■ **About this task**:
Please repeat the listing exactly, starting at its first line and stopping after the line that contains "Task: Click the Brave Shields lion icon".

■ **Provided data**:

━━━━━━

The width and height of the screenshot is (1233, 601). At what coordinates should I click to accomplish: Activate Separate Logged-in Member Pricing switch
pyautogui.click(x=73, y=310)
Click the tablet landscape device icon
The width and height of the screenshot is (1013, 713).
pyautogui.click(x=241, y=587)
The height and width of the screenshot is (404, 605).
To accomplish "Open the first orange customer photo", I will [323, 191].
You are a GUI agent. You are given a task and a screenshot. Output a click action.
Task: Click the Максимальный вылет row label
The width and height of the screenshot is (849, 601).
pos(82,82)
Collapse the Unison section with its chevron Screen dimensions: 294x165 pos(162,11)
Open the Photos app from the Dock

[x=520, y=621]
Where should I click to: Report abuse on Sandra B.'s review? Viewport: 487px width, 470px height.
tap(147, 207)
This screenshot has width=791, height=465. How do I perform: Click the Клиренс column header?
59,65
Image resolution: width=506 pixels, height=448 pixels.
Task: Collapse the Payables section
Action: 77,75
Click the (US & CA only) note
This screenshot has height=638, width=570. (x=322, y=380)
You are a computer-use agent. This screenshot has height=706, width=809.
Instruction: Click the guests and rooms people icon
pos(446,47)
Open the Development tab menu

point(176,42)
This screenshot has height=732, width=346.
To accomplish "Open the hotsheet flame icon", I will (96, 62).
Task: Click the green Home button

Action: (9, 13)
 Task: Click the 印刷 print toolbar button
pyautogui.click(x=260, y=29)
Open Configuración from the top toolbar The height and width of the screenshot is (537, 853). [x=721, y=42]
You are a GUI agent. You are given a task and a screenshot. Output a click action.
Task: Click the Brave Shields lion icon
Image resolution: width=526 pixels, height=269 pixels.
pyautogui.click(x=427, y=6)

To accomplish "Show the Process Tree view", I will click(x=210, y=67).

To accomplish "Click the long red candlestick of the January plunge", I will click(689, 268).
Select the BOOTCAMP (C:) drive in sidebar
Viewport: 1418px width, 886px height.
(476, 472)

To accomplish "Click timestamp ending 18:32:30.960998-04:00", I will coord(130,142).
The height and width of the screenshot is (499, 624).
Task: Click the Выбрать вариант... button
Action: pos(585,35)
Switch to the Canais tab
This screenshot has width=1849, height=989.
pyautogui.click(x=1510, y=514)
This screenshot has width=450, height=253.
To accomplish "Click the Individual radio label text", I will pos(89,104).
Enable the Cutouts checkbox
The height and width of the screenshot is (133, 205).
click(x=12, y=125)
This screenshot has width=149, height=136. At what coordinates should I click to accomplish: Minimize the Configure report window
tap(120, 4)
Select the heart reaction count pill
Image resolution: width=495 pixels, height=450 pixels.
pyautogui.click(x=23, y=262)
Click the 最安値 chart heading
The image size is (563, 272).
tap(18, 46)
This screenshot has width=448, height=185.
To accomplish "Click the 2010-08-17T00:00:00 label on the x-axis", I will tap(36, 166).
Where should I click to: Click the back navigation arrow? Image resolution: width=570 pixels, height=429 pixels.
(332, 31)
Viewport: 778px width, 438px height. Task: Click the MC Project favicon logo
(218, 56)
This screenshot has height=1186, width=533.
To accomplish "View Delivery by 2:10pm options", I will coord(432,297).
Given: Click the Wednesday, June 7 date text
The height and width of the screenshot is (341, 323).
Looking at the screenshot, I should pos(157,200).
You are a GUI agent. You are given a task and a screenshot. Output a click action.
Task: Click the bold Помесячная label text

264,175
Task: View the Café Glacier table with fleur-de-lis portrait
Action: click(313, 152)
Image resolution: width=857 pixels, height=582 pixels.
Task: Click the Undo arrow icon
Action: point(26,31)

━━━━━━

■ **Output**:
The width and height of the screenshot is (1233, 601). At what coordinates should I click to accomplish: Activate Separate Logged-in Member Pricing switch
pyautogui.click(x=73, y=310)
Click the tablet landscape device icon
The width and height of the screenshot is (1013, 713).
pyautogui.click(x=241, y=587)
The height and width of the screenshot is (404, 605).
To accomplish "Open the first orange customer photo", I will [323, 191].
You are a GUI agent. You are given a task and a screenshot. Output a click action.
Task: Click the Максимальный вылет row label
The width and height of the screenshot is (849, 601).
pos(82,82)
Collapse the Unison section with its chevron Screen dimensions: 294x165 pos(162,11)
Open the Photos app from the Dock

[x=520, y=621]
Where should I click to: Report abuse on Sandra B.'s review? Viewport: 487px width, 470px height.
tap(147, 207)
This screenshot has width=791, height=465. How do I perform: Click the Клиренс column header?
59,65
Image resolution: width=506 pixels, height=448 pixels.
Task: Collapse the Payables section
Action: 77,75
Click the (US & CA only) note
This screenshot has height=638, width=570. (x=322, y=380)
You are a computer-use agent. This screenshot has height=706, width=809.
Instruction: Click the guests and rooms people icon
pos(446,47)
Open the Development tab menu

point(176,42)
This screenshot has height=732, width=346.
To accomplish "Open the hotsheet flame icon", I will (96, 62).
Task: Click the green Home button

Action: (9, 13)
 Task: Click the 印刷 print toolbar button
pyautogui.click(x=260, y=29)
Open Configuración from the top toolbar The height and width of the screenshot is (537, 853). [x=721, y=42]
You are a GUI agent. You are given a task and a screenshot. Output a click action.
Task: Click the Brave Shields lion icon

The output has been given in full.